DESCRIPTION OF THE TASK
Retype every one of the records below, line for line, with no changes.

[Records of word and element locations]
══════════

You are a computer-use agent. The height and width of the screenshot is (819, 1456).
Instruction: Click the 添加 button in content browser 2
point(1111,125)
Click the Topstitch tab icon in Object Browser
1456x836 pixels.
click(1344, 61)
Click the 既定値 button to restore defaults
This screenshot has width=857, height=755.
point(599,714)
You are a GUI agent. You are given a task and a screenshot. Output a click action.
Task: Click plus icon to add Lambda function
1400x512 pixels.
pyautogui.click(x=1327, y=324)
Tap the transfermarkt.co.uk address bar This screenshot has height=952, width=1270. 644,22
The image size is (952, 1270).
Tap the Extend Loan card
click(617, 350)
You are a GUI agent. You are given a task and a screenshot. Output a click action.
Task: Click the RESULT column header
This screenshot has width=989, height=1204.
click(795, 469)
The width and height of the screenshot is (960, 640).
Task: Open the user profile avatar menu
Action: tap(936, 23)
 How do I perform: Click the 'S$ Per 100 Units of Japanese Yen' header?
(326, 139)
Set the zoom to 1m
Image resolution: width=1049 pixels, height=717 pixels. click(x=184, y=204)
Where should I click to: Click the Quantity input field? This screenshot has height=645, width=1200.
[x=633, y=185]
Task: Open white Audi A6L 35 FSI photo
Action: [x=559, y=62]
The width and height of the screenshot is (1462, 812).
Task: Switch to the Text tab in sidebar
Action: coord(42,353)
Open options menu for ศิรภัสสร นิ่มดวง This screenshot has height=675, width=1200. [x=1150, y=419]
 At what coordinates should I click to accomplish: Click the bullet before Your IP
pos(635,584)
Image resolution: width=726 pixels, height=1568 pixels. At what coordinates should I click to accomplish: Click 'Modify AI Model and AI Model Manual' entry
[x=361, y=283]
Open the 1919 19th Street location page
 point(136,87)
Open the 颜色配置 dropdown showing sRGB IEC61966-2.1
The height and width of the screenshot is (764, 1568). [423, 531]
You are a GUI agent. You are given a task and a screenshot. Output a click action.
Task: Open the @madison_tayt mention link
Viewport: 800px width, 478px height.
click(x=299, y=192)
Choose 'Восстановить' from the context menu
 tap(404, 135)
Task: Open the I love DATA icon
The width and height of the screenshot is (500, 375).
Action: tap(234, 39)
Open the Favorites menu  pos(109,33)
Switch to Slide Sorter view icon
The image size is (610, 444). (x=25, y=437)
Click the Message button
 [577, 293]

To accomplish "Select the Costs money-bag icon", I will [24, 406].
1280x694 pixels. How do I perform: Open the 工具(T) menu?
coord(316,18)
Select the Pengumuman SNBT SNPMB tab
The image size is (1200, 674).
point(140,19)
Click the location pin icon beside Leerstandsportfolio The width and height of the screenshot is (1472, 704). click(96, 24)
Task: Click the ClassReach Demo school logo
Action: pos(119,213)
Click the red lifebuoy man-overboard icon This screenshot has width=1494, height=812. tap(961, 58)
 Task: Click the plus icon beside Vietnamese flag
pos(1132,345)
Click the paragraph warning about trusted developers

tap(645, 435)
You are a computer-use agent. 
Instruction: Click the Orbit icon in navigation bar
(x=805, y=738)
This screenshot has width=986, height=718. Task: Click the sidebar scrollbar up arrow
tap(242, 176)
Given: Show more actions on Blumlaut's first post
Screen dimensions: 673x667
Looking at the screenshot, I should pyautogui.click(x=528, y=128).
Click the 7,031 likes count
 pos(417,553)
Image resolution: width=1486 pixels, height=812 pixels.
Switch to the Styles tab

══════════

SOLUTION TO THE EXERCISE
You are a computer-use agent. The height and width of the screenshot is (819, 1456).
Instruction: Click the 添加 button in content browser 2
point(1111,125)
Click the Topstitch tab icon in Object Browser
1456x836 pixels.
click(1344, 61)
Click the 既定値 button to restore defaults
This screenshot has width=857, height=755.
point(599,714)
You are a GUI agent. You are given a task and a screenshot. Output a click action.
Task: Click plus icon to add Lambda function
1400x512 pixels.
pyautogui.click(x=1327, y=324)
Tap the transfermarkt.co.uk address bar This screenshot has height=952, width=1270. 644,22
The image size is (952, 1270).
Tap the Extend Loan card
click(617, 350)
You are a GUI agent. You are given a task and a screenshot. Output a click action.
Task: Click the RESULT column header
This screenshot has width=989, height=1204.
click(795, 469)
The width and height of the screenshot is (960, 640).
Task: Open the user profile avatar menu
Action: tap(936, 23)
 How do I perform: Click the 'S$ Per 100 Units of Japanese Yen' header?
(326, 139)
Set the zoom to 1m
Image resolution: width=1049 pixels, height=717 pixels. click(x=184, y=204)
Where should I click to: Click the Quantity input field? This screenshot has height=645, width=1200.
[x=633, y=185]
Task: Open white Audi A6L 35 FSI photo
Action: [x=559, y=62]
The width and height of the screenshot is (1462, 812).
Task: Switch to the Text tab in sidebar
Action: coord(42,353)
Open options menu for ศิรภัสสร นิ่มดวง This screenshot has height=675, width=1200. [x=1150, y=419]
 At what coordinates should I click to accomplish: Click the bullet before Your IP
pos(635,584)
Image resolution: width=726 pixels, height=1568 pixels. At what coordinates should I click to accomplish: Click 'Modify AI Model and AI Model Manual' entry
[x=361, y=283]
Open the 1919 19th Street location page
 point(136,87)
Open the 颜色配置 dropdown showing sRGB IEC61966-2.1
The height and width of the screenshot is (764, 1568). [423, 531]
You are a GUI agent. You are given a task and a screenshot. Output a click action.
Task: Open the @madison_tayt mention link
Viewport: 800px width, 478px height.
click(x=299, y=192)
Choose 'Восстановить' from the context menu
 tap(404, 135)
Task: Open the I love DATA icon
The width and height of the screenshot is (500, 375).
Action: tap(234, 39)
Open the Favorites menu  pos(109,33)
Switch to Slide Sorter view icon
The image size is (610, 444). (x=25, y=437)
Click the Message button
 [577, 293]

To accomplish "Select the Costs money-bag icon", I will [24, 406].
1280x694 pixels. How do I perform: Open the 工具(T) menu?
coord(316,18)
Select the Pengumuman SNBT SNPMB tab
The image size is (1200, 674).
point(140,19)
Click the location pin icon beside Leerstandsportfolio The width and height of the screenshot is (1472, 704). click(96, 24)
Task: Click the ClassReach Demo school logo
Action: pos(119,213)
Click the red lifebuoy man-overboard icon This screenshot has width=1494, height=812. tap(961, 58)
 Task: Click the plus icon beside Vietnamese flag
pos(1132,345)
Click the paragraph warning about trusted developers

tap(645, 435)
You are a computer-use agent. 
Instruction: Click the Orbit icon in navigation bar
(x=805, y=738)
This screenshot has width=986, height=718. Task: Click the sidebar scrollbar up arrow
tap(242, 176)
Given: Show more actions on Blumlaut's first post
Screen dimensions: 673x667
Looking at the screenshot, I should pyautogui.click(x=528, y=128).
Click the 7,031 likes count
 pos(417,553)
Image resolution: width=1486 pixels, height=812 pixels.
Switch to the Styles tab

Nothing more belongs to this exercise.